COPENHAGEN (Reuters) - A Danish regulator has ordered Danske Bank A/S (DANSKE.CO) to change how it calculates its solvency and set aside more risk capital, the bank said in a statement late on Monday.
Danske Bank, the country’s biggest financial institution, said the order from the Danish Financial Supervisory Authority (FSA) would result over time in a rise in risk-weighted assets of around 100 billion Danish crowns ($17.89 billion) relative to the figure for the first quarter of this year of 797 billion.
Another consequence would be an increase of 8 billion crowns in the bank’s capital requirements to 72 billion crowns from the 64 billion calculated at March 31, it said.
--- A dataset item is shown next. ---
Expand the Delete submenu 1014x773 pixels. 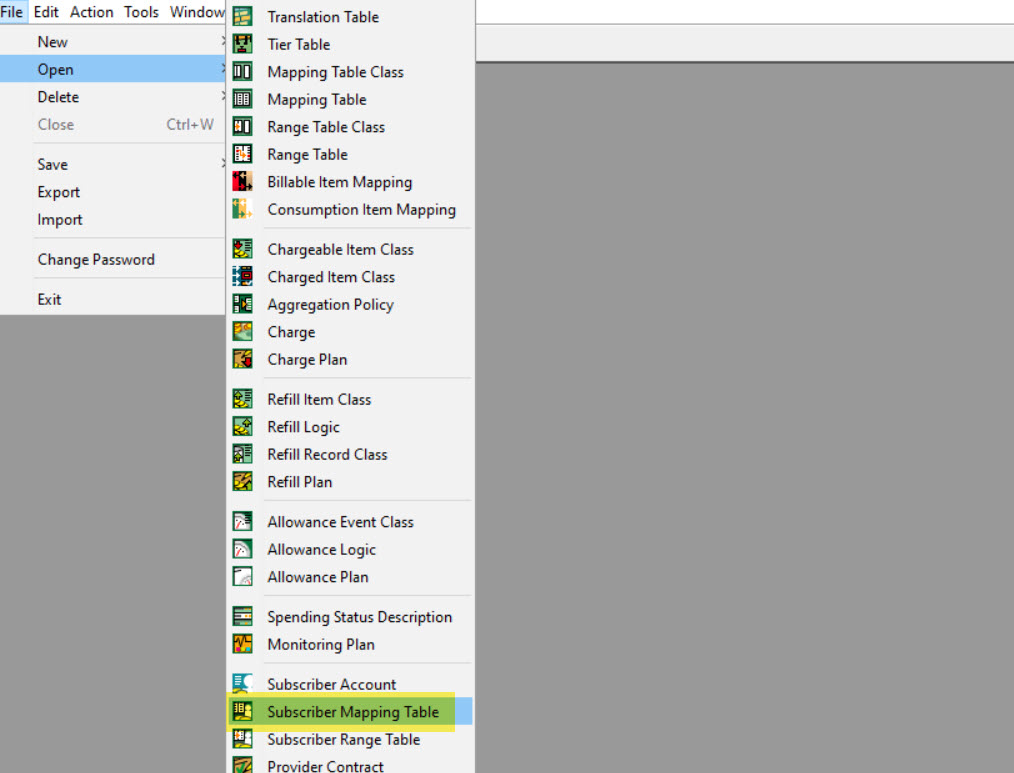(x=58, y=97)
Danske Bank said it will start implementing the new requirements immediately, but did not agree with the FSA and is considering taking the decision to the Company Appeals Board.
“We do not agree with the FSA that the suggested adjustments would give a more accurate picture of Danske Bank’s risks,” chief financial officer Henrik Ramlau-Hansen said in the statement. “For that reason, we have proposed to the FSA that an independent third party be asked to validate our risk models.”
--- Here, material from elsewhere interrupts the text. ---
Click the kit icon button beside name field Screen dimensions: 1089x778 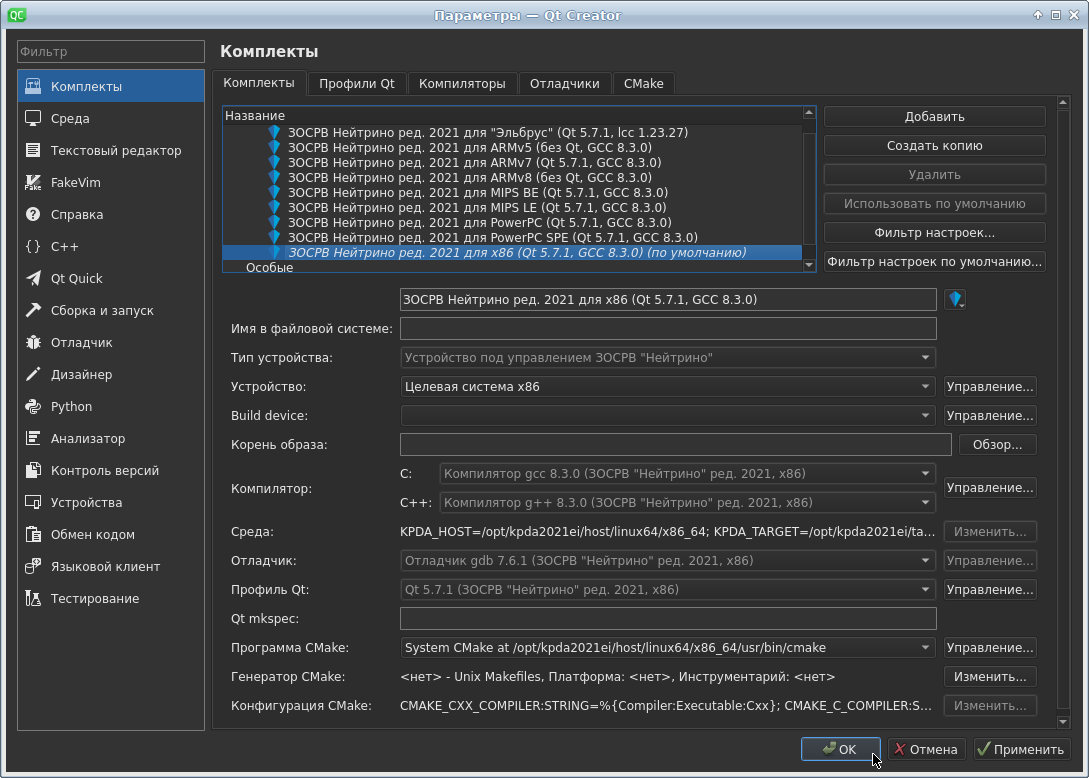[955, 299]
From December 31 this year, the bank will have to change some specific elements of its calculations and increase the risk weighting for corporate exposures, the statement said.
With effect from June 30, the bank will have to set aside additional capital when it calculates what it needs to cover risks deriving from exposure to other institutions, as well as remove a related deduction.
However, the FSA orders would not change Danske Bank’s financial outlook for 2013 or its longer term financial targets for 2015, the bank added.